- Opening Delimiter -
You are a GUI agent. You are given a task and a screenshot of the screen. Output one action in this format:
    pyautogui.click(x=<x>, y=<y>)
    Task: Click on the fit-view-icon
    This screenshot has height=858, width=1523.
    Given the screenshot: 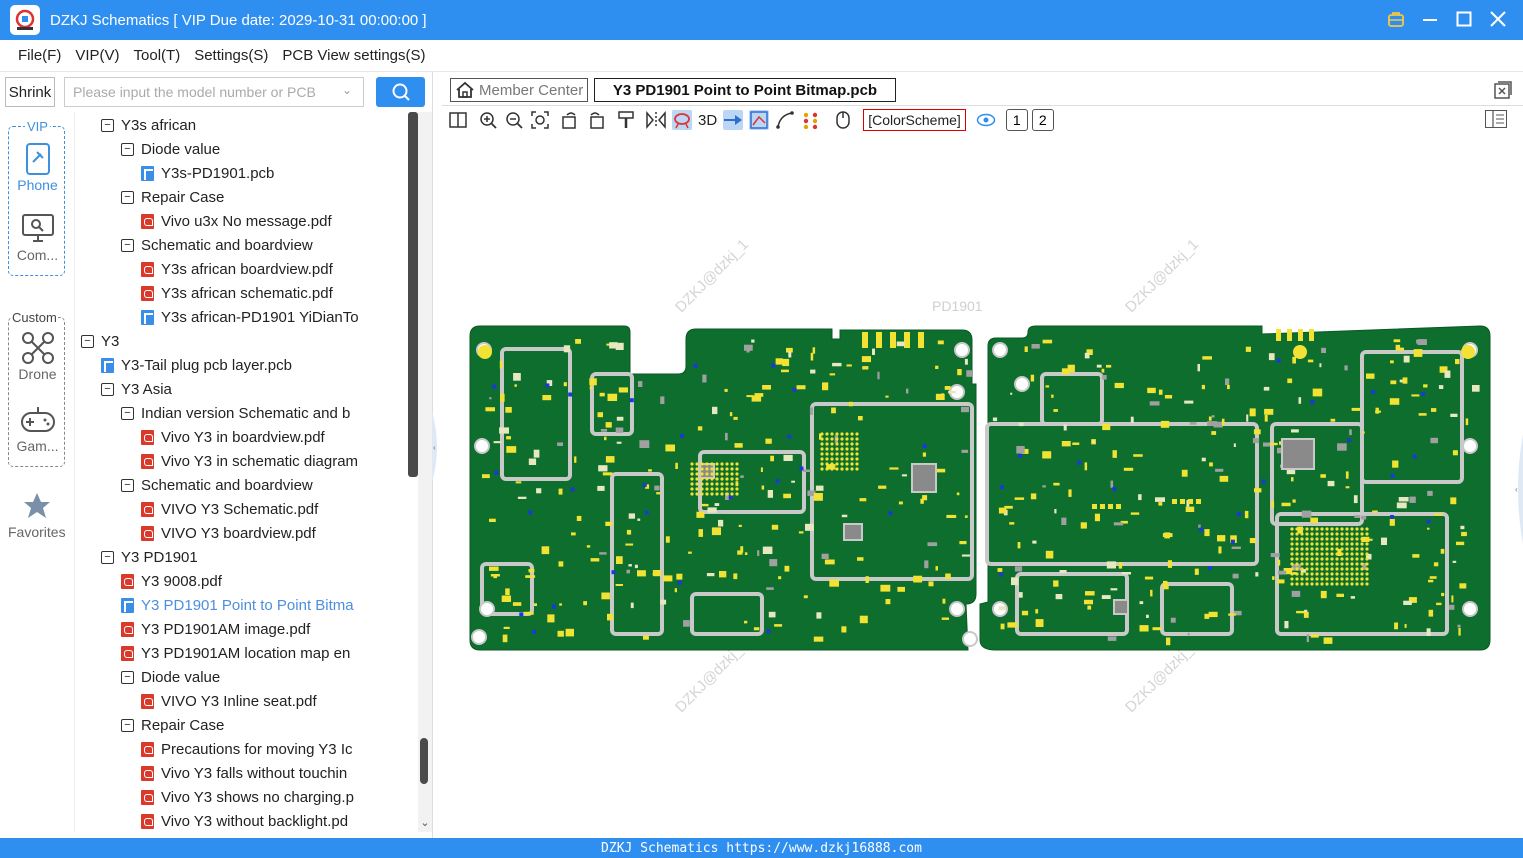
- Closing Delimiter -
* **Required action**: Please replace "screenshot" with "screen capture" everywhere it occurs in the records above, keeping everything else the same. Leave the pictures out of your answer.

* **Output below**:
You are a GUI agent. You are given a task and a screen capture of the screen. Output one action in this format:
    pyautogui.click(x=<x>, y=<y>)
    Task: Click on the fit-view-icon
    This screen capture has height=858, width=1523.
    Given the screen capture: 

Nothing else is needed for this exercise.